Publié le 2025-07-16 10:32:00. Des documents récemment déclassifiés révèlent que les autorités argentines étaient parfaitement au courant de la présence du criminel de guerre nazi Josef Mengele sur leur territoire après la Seconde Guerre mondiale, mais n’ont pas agi pour le capturer, malgré des mandats d’arrêt et des preuves accablantes.
- Josef Mengele, surnommé « l’Ange de la mort », a vécu en Argentine sous de fausses identités après avoir fui l’Allemagne en 1949.
- Les services de renseignement argentins ont suivi ses mouvements pendant des années, mais des erreurs administratives, des pressions politiques et un manque de coordination ont entravé son arrestation.
- Mengele a finalement fui vers le Paraguay puis le Brésil, où il est décédé en 1979. Ses restes sont aujourd’hui utilisés à des fins pédagogiques en médecine légale.
Des archives déclassifiées par le président argentin Javier Milei mettent en lumière une période sombre de l’histoire argentine, où le pays était devenu un refuge pour d’anciens nazis.

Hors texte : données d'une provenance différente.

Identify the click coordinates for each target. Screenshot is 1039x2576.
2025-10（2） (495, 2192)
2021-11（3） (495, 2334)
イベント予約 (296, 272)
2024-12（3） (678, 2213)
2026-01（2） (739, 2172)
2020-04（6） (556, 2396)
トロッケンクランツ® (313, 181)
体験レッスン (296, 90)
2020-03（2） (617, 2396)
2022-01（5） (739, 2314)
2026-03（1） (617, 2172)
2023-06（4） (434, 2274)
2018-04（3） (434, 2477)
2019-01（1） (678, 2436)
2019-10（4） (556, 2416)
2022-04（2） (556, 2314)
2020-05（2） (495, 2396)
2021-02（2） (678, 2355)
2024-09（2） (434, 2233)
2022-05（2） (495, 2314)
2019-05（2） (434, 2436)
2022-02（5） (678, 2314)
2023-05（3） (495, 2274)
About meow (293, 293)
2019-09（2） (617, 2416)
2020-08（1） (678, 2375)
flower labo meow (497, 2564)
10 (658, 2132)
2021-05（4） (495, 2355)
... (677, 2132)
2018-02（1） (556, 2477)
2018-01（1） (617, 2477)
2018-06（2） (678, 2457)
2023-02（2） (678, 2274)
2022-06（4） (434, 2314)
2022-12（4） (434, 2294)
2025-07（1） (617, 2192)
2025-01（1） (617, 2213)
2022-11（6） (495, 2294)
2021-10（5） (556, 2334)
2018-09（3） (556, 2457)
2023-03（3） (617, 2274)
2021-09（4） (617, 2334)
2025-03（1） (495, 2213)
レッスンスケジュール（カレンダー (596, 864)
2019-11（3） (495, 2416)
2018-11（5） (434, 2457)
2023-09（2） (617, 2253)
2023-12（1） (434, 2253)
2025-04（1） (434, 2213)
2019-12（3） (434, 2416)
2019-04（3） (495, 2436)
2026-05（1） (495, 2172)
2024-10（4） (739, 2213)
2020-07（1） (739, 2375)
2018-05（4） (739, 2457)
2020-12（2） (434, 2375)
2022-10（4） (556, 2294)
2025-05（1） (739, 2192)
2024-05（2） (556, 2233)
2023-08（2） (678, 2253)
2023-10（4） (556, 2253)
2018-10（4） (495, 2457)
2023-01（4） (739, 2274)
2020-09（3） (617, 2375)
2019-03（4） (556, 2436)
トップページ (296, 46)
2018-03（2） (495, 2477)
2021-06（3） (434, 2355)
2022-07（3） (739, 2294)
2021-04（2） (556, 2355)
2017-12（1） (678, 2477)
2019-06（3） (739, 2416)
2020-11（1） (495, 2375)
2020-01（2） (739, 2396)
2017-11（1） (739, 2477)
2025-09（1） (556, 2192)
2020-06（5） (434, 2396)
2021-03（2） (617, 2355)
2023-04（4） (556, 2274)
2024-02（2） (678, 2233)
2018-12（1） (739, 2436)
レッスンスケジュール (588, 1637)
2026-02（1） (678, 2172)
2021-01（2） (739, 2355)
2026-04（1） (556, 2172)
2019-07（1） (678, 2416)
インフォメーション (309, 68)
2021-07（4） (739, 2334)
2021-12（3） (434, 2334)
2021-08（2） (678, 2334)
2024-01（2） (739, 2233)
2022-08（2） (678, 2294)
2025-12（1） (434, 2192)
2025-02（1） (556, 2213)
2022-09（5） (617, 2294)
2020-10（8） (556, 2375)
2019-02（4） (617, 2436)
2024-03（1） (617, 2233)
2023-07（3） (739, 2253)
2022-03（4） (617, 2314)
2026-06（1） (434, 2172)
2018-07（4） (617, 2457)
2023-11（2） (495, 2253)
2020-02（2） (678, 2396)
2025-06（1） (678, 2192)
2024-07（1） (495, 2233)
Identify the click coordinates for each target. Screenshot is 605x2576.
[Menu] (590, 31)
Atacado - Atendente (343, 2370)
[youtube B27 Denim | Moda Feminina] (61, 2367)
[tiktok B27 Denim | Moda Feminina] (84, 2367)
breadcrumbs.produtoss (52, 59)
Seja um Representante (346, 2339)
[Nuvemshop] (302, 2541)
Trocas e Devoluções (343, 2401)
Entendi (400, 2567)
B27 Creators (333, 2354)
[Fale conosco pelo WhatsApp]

Ces documents explosifs, analysés en profondeur par Fox News Digital et Reuters, révèlent comment le tristement célèbre médecin SS, responsable d’expériences inhumaines sur des prisonniers à Auschwitz, a pu mener une vie relativement paisible en Amérique du Sud.
Josef Mengele, qui supervisait les tortures et les pseudo-recherches médicales à Auschwitz, a fui l’Allemagne en 1949, alors que les Procès de Nuremberg commençaient à exposer l’étendue de ses crimes. Il est arrivé en Argentine avec un passeport italien au nom de Helmut Gregor et a rapidement établi une nouvelle vie.
Dès le milieu des années 1950, les autorités argentines étaient conscientes de la véritable identité de Mengele. Des rapports de surveillance, des dossiers d’immigration et des notes des services de renseignement témoignent d’une connaissance précise de ses activités et de ses déplacements. Pourtant, malgré la mise en place de mandats d’arrêt, l’arrestation de Mengele n’a jamais été effective. Des coupures de journaux conservées dans les archives contiennent même des témoignages poignants de survivants d’Auschwitz.
« Il rassemblait des jumeaux de tous âges dans le camp et les soumettait à des expériences qui se terminaient toujours par la mort. Entre les enfants, les personnes âgées et les femmes… quelles horreurs. »
José Furmanski, survivant d’Auschwitz
En 1956, Mengele a osé demander son acte de naissance original à l’ambassade d’Allemagne de l’Ouest à Buenos Aires et a même demandé la réimpression de ses cartes d’identité à son nom véritable. Une note interne des autorités argentines, datée de l’année suivante, révèle que Mengele a « expliqué » les raisons pour lesquelles il était entré en Argentine sous une fausse identité, affirmant avoir été qualifié de « criminel de guerre » par la Croix-Rouge pendant la guerre.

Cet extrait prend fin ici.